PVM is a software package that permits a heterogeneous collection of serial, parallel and vector computers hooked together by a network to appear as one large computer. Thus, PVM allows a user to exploit the aggregate power of workstations and supercomputers distributed around the world to solve computational grand challenges.
The user views PVM as a loosely coupled distributed-memory computer programmed in C or Fortran with message-passing extensions. The hardware that composes the user's personal PVM may be any UNIX based machine on which the user has a valid login and is accessible over some network.
PVM may be configured to contain various machine architectures including sequential processors, vector processors, multicomputers, etc. The present version of the software has been tested with various combinations of the following machines: Sun3, SPARCstation, Microvax, DECstation, IBM RS/6000, HP-9000, Silicon Graphics IRIS, NeXT, Sequent Symmetry, Alliant FX, IBM 3090, Intel iPSC/860, Thinking Machines CM-2 and CM-5, KSR-1, Convex, Cray Y-MP, and Fujitsu VP-2000. In addition, users can port PVM to new architectures by simply modifying a generic `makefile' supplied with the source and recompiling.
Using PVM, each user can configure his own parallel virtual computer, which can overlap with other users' virtual computers. Configuring a personal parallel virtual computer involves simply listing the names of the machines in a file that is read when PVM is started. Several different physical networks can co-exist inside a virtual machine. For example, a local ethernet, HIPPI, and a fiber optic network can all be a part of a user's virtual machine. While each user can have only one virtual machine active at a time, PVM is multitasking so several applications can run simultaneously on a parallel virtual machine.
The PVM package is small (less than 400 Kbytes of C source code) and easy to install. It needs to be installed only once on each machine to be accessible to all users. Moreover, the installation does not require special privileges on any of the machines and thus can be done by any user.
Application programs that use PVM are composed of subtasks at a moderately large level of granularity. The subtasks can be generic serial codes, or they can be specific to a particular machine. In PVM, resources may be accessed at three different levels: the transparent mode in which subtasks are automatically located at the most appropriate sites, the architecture-dependent mode in which the user may indicate specific architectures on which particular subtasks are to execute, and the machine-specific mode in which a particular machine may be specified. Such flexibility allows different subtasks of a heterogeneous application to exploit particular strengths of individual machines on the network.
The PVM user-interface requires that all message data be explicitly typed. PVM performs machine-independent data conversions when required, thus allowing machines with different integer and floating point representations to pass data. Applications access PVM resources via a library of standard interface routines. These routines allow the initiation and termination of processes across the network as well as communication and synchronization between processes.
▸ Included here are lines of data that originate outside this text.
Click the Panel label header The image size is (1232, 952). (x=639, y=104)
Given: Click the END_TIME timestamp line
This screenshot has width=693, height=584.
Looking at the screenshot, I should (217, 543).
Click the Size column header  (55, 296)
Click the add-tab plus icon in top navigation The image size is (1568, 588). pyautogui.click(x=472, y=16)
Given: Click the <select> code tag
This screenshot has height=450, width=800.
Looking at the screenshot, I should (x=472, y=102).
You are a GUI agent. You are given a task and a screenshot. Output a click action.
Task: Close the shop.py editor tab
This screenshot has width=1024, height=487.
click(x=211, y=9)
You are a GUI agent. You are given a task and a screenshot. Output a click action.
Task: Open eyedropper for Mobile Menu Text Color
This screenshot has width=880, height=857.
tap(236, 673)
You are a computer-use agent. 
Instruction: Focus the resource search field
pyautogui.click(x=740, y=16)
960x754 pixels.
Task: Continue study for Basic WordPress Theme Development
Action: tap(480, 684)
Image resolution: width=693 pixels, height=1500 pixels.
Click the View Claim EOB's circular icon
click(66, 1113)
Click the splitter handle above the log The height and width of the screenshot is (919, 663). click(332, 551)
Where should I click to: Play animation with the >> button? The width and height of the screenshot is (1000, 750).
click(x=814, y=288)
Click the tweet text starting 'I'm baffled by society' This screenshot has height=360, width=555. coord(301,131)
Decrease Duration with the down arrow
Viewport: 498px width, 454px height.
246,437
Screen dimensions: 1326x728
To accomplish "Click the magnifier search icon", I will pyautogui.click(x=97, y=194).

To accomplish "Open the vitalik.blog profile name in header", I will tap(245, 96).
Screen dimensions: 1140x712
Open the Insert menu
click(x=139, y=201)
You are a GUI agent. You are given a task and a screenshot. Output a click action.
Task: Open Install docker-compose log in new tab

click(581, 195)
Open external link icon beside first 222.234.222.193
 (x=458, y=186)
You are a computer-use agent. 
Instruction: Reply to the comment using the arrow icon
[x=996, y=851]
Communication constructs include those for the exchange of data structures as well as high-level primitives such as broadcast, barrier synchronization, and rendezvous.
Application programs under PVM may possess arbitrary control and dependency structures. In other words, at any point in the execution of a concurrent application, the processes in existence may have arbitrary relationships between each other and, further, any process may communicate and/or synchronize with any other.